(Items from a dataset)
- - - - -
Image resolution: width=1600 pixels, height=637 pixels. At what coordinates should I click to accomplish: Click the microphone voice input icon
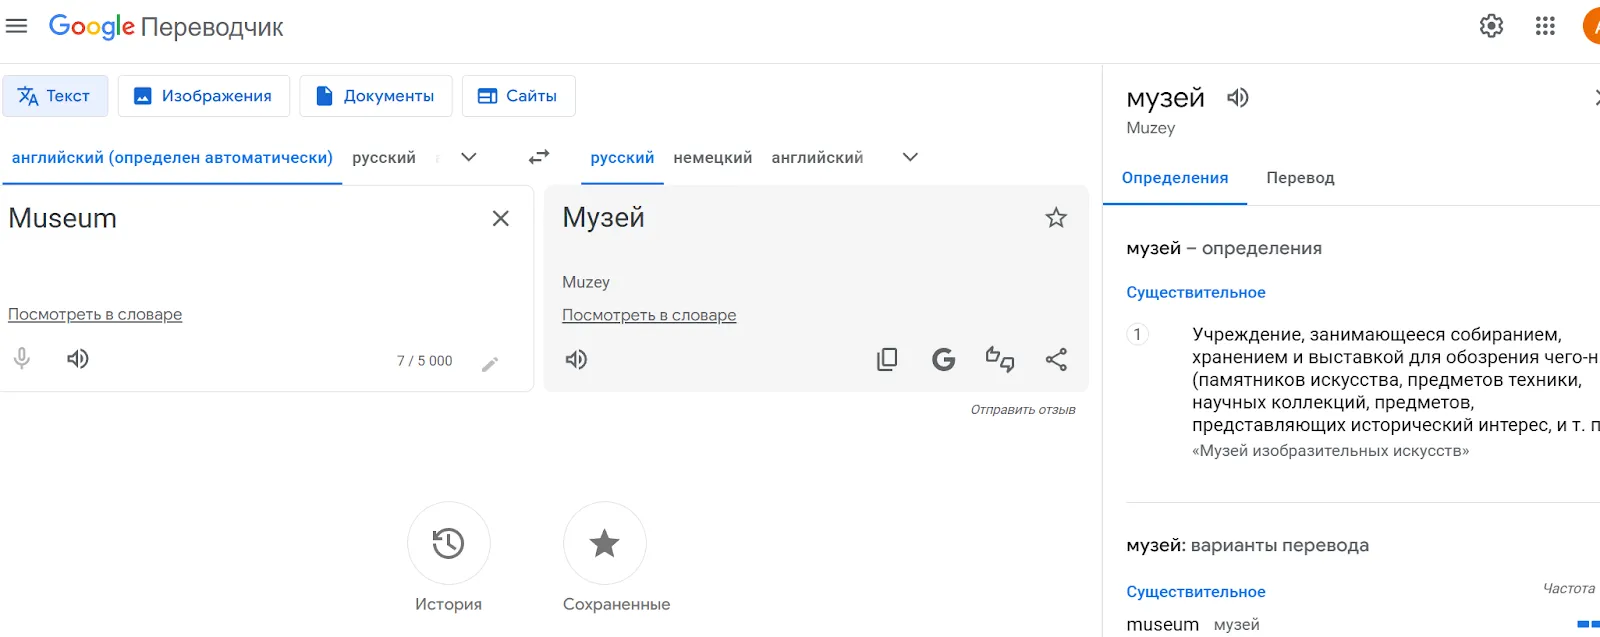tap(22, 359)
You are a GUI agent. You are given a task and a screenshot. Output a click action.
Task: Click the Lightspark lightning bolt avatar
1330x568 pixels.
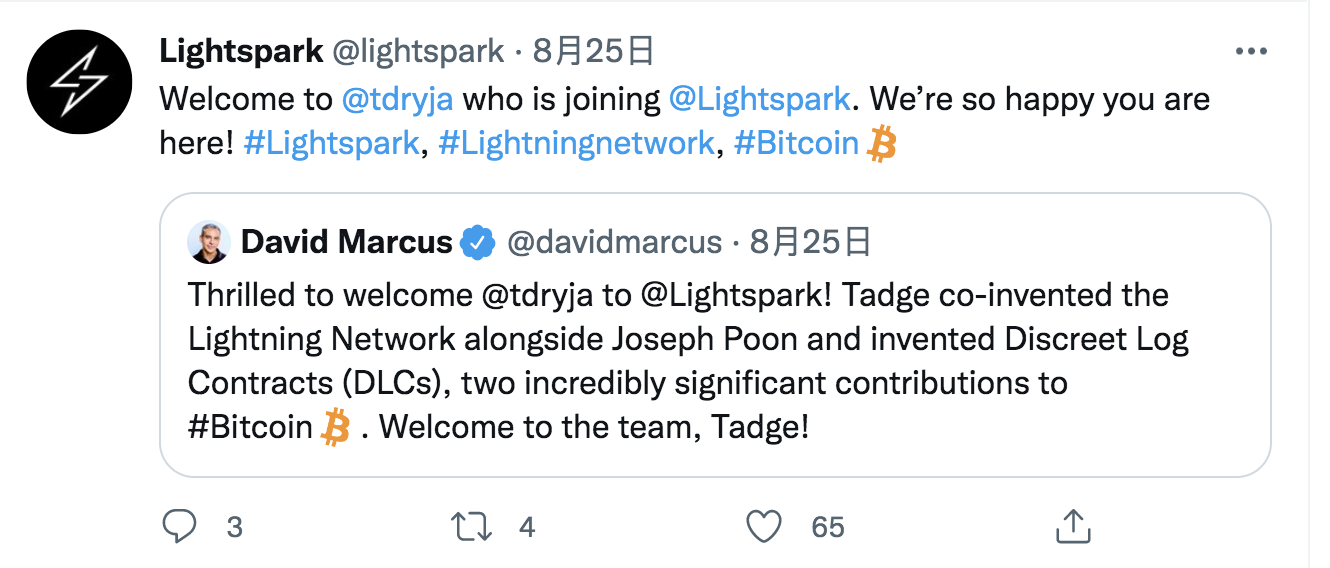point(79,81)
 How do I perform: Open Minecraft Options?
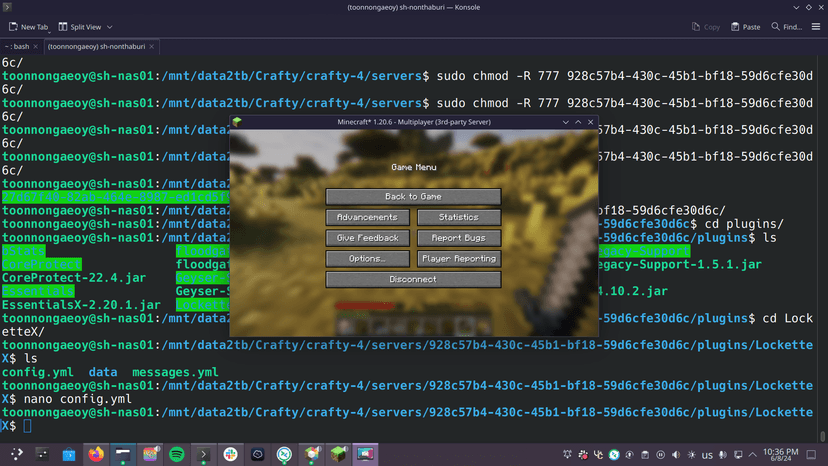click(x=367, y=259)
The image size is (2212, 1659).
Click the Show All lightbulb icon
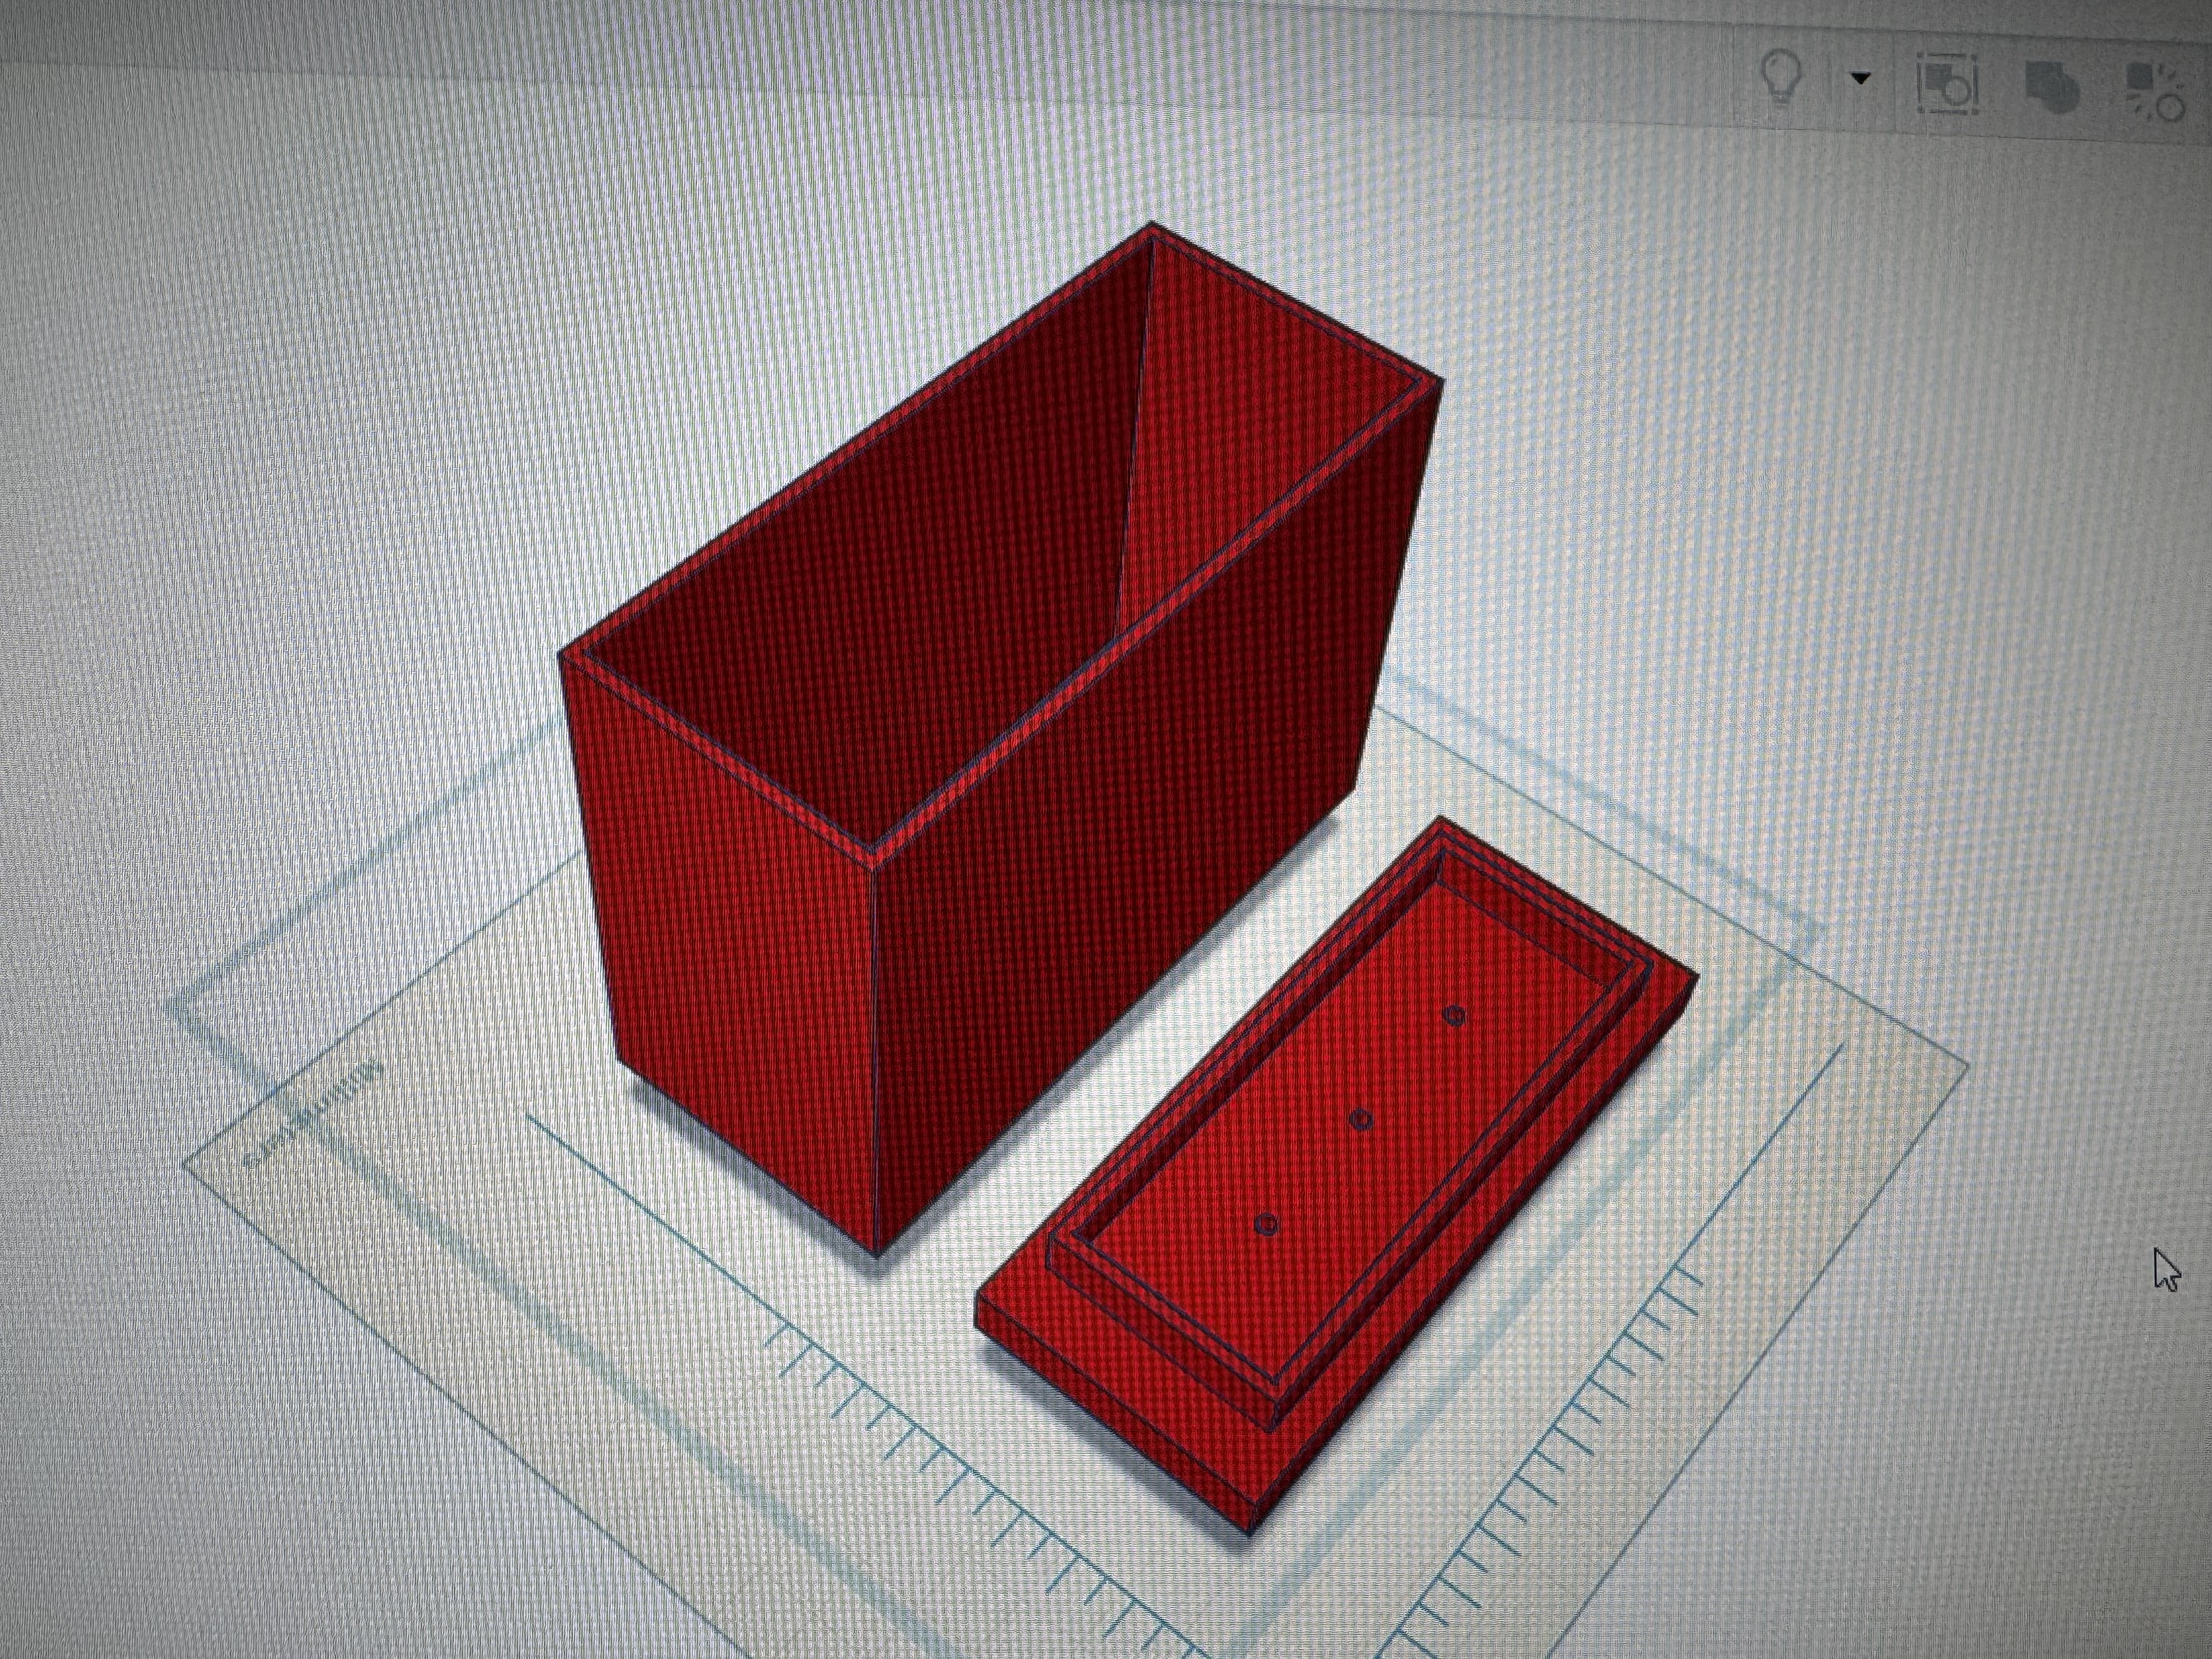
- - - - -
— WORK REQUEST —
Please copy the data above exactly, omitting the pictures.

— OUTPUT BELOW —
Image resolution: width=1600 pixels, height=637 pixels. At what coordinates should I click to accomplish: Click the microphone voice input icon
tap(22, 359)
You are a GUI agent. You are given a task and a screenshot. Output a click action.
Task: Click the Lightspark lightning bolt avatar
1330x568 pixels.
point(79,81)
 How do I perform: Open Minecraft Options?
click(x=367, y=259)
The image size is (2212, 1659).
Click the Show All lightbulb icon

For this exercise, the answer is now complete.